Provided records: Begin
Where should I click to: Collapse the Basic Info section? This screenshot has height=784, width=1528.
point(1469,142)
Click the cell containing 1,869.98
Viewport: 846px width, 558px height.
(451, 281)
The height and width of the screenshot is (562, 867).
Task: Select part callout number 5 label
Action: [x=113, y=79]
Provided records: End
**What is expected:** Nothing in the listing should change; repeat it in full.

**Result for this task:**
Where should I click to: Collapse the Basic Info section? This screenshot has height=784, width=1528.
point(1469,142)
Click the cell containing 1,869.98
Viewport: 846px width, 558px height.
(451, 281)
The height and width of the screenshot is (562, 867).
Task: Select part callout number 5 label
Action: [x=113, y=79]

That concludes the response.